GCH CH Call Me Work N Some Magic - DN18471704
Printer Friendly Page 

Conformation - Awards Processed Through 17-MAY-2011


GCH 
Number of Points 28 
Number Major Wins 5 
Number Major Judges 5 
Total Number Judges 13 
Events w/CH Defeated 3 

--------------------------------------------------------------------------------

--------------------------------------------------------------------------------

Everyone do the Merlin Dance!!!


----------



## Elana55 (Jan 7, 2008)

:clap2:

GO MERLIN!!!!! :whoo:

Questa and I are going to a WDA show tomorrow to talk to a handler.. and talk with the breeder.. about costs.... No smilie here for terrified....


----------



## Inga (Jun 16, 2007)

Congratulations! Go Merlin, Go Merlin, Go Merlin. <<< CHANT

He is just a gorgeous dog, regardless of any letters in front of his name. 



Good Luck Elana.


----------



## wvasko (Dec 15, 2007)

As usual I'm a couple days too late but a big YAHOOO for the Merlin rascal.


----------



## JohnnyBandit (Sep 19, 2008)

Thanks All!!!

His finishing photo came Friday.


----------



## Elana55 (Jan 7, 2008)

Very nice. Love his look.. strong throughout, especially his shoulder. 

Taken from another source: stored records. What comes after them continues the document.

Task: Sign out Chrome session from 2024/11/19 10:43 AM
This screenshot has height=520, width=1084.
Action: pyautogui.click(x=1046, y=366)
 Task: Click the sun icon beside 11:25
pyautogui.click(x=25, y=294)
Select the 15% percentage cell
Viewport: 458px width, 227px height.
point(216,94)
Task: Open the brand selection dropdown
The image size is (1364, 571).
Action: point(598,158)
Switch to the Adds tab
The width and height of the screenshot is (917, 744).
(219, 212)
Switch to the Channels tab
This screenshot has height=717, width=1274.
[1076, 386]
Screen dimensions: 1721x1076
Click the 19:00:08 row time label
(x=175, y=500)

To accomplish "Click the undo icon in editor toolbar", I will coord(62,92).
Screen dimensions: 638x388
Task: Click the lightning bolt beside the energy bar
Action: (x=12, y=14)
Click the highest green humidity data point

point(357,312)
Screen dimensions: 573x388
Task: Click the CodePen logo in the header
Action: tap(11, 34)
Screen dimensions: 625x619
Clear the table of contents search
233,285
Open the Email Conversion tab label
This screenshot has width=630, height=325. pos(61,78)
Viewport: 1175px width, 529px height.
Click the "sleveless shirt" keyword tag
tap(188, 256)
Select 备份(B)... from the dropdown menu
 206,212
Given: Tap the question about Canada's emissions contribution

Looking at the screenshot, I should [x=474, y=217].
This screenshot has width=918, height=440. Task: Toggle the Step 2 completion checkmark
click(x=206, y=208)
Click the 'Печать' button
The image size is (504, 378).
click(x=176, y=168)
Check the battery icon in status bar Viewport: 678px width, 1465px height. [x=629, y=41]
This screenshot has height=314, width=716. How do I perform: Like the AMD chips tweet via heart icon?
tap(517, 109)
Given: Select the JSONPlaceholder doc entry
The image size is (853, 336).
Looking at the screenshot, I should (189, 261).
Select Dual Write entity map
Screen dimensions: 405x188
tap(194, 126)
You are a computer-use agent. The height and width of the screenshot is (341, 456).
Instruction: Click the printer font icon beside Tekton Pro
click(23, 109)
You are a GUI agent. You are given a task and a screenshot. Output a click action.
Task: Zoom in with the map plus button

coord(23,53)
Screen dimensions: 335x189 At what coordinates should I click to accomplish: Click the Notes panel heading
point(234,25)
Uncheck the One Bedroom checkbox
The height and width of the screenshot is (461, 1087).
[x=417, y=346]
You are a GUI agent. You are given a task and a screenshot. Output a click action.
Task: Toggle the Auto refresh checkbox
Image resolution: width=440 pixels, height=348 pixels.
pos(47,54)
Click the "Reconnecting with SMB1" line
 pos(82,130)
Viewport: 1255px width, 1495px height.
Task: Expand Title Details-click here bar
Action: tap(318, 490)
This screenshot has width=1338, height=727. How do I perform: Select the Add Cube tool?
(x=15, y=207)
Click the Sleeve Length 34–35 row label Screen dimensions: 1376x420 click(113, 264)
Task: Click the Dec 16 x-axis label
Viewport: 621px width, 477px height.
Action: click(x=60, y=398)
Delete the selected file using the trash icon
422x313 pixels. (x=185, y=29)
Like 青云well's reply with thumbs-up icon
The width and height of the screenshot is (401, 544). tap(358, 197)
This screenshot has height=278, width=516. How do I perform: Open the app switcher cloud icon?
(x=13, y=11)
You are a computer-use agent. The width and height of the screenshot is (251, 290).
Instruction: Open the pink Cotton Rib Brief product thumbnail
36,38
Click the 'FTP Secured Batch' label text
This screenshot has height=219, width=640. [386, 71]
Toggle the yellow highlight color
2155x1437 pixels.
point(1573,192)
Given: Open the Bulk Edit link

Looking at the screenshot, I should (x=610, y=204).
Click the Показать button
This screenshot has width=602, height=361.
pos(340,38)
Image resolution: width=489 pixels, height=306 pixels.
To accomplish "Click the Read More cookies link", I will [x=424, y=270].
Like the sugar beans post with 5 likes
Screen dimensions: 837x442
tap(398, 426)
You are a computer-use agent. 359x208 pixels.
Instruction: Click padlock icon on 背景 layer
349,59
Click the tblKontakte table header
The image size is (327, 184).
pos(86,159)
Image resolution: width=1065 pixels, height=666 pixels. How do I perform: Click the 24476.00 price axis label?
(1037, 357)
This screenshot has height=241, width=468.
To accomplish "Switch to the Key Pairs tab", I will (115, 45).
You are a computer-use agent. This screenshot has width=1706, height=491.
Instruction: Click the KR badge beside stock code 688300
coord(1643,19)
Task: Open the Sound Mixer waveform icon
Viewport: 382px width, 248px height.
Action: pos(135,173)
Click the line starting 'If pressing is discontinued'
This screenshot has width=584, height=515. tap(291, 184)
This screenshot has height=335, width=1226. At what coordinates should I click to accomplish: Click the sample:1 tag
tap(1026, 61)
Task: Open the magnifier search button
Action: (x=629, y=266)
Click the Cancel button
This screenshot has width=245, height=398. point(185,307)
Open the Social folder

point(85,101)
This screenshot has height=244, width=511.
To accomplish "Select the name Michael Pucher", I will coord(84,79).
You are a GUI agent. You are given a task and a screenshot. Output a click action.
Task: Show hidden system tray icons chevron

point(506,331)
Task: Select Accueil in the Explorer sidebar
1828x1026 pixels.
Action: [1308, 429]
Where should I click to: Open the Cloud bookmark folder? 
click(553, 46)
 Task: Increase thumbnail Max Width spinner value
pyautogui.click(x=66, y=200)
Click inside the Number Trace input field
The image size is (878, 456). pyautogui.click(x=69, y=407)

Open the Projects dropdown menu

Never know he is the same dog that kicked Coyote @$$ a couple of weeks ago!


----------



## kacaju (Jan 2, 2008)

Congratulations!! We are almost there ourselves. 7 more grand champion points to go!!


----------



## Tami (Aug 31, 2006)

JohnnyBandit said:


> AKC just updated...
> 
> GCH CH Call Me Work N Some Magic - DN18471704
> Printer Friendly Page
> ...


Congrats! Are you going to keep showing him? I still show my boy since our breed club has a century club for 100 BOB wins that I'd like to get for him. It's kindo fun tracking his GCH points on AKC and seeing where he ranks for the state/country for his breed


----------